Nu in voldoende mate aannemelijk is gemaakt dat de woning langer dan een jaar niet als kamerverhuurpand is gebruikt, neemt de rechtbank aan dat de omzettingsvergunning op grond van het bepaalde in artikel 6, aanhef en onder a, van de Huisvestingsverordening op 6 juli 2023 van rechtswege is vervallen.
5.1.
De rechtbank is van oordeel dat eisers geen belang meer hebben bij de beoordeling van hun beroep tegen het bestreden besluit. De omzettingsvergunning waar zij tegen zijn opgekomen is immers vervallen. Daarmee is bereikt wat eisers met het instellen van hun beroep hebben beoogd te bereiken; het pand mag niet (meer) voor kamerverhuur worden gebruikt. Eisers hebben geen ander belang gesteld en ook ambtshalve is de rechtbank niet gebleken dat sprake is van een ander belang bij de beoordeling van het bestreden besluit.
5.2.
De - principiële - wens van eisers om een inhoudelijk oordeel te krijgen over de wijze van vergunningverlening door het college is in het licht van wat onder 5.1 is overwogen onvoldoende om toch over te gaan tot inhoudelijke beoordeling van het bestreden besluit. Het is niet aan de rechtbank om een louter principieel oordeel te geven over de vraag of de belangen van eisers voldoende waren meegewogen door het college.
5.3
Ook is geen procesbelang gelegen in het verkrijgen van een rechterlijk oordeel over het uitblijven van een kostenvergoeding in bezwaar. Op grond van artikel 7:15 van de Algemene wet bestuursrecht hadden eisers in de bezwaarfase een expliciet verzoek tot vergoeding van de kosten die samenhangen met het maken van bezwaar moeten doen. Dat is niet gedaan, zodat ook dit aspect geen inhoudelijke bespreking behoeft.
6. Het beroep is daarom niet-ontvankelijk.

Conclusie en gevolgen

7. Het beroep is niet-ontvankelijk.
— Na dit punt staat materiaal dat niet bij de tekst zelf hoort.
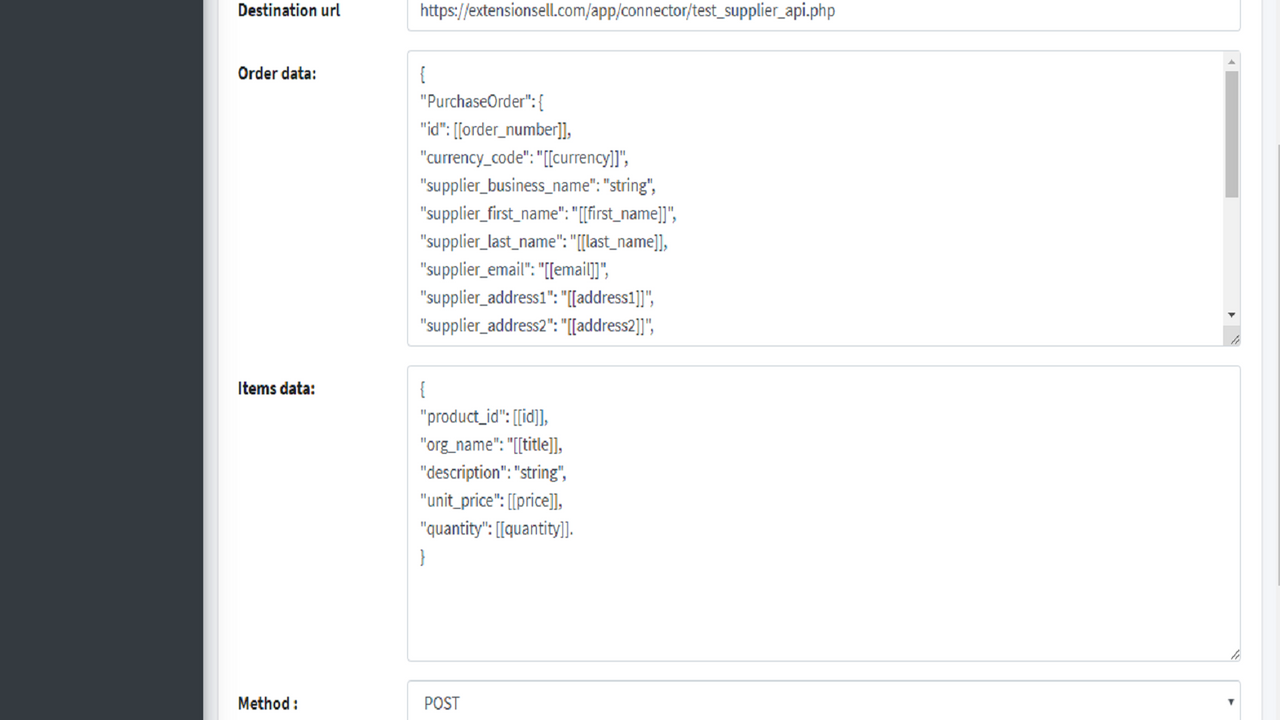Click the Order data scrollbar thumb
1280x720 pixels.
click(1231, 134)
Dat betekent dat de rechtbank de inhoudelijke juistheid van het genomen besluit niet beoordeelt.
8. Eisers krijgen het griffierecht niet terug. Zij krijgen ook geen vergoeding van hun proceskosten.

Beslissing

De rechtbank verklaart het beroep niet-ontvankelijk.
Deze uitspraak is gedaan door mr. V.P.K. van Rosmalen, rechter, in aanwezigheid van
mr. A. van der Weij, griffier. De uitspraak is uitgesproken in het openbaar op .
griffier
rechter
Een afschrift van deze uitspraak is verzonden aan partijen op:

Informatie over hoger beroep

Een partij die het niet eens is met deze uitspraak, kan een hogerberoepschrift sturen naar de Afdeling bestuursrechtspraak van de Raad van State waarin wordt uitgelegd waarom deze partij het niet eens is met deze uitspraak. Het hogerberoepschrift moet worden ingediend binnen zes weken na de dag waarop deze uitspraak is verzonden. Kan de indiener de behandeling van het hoger beroep niet afwachten, omdat de zaak spoed heeft, dan kan de indiener de voorzieningenrechter van de Afdeling bestuursrechtspraak van de Raad van State vragen om een voorlopige voorziening (een tijdelijke maatregel) te treffen.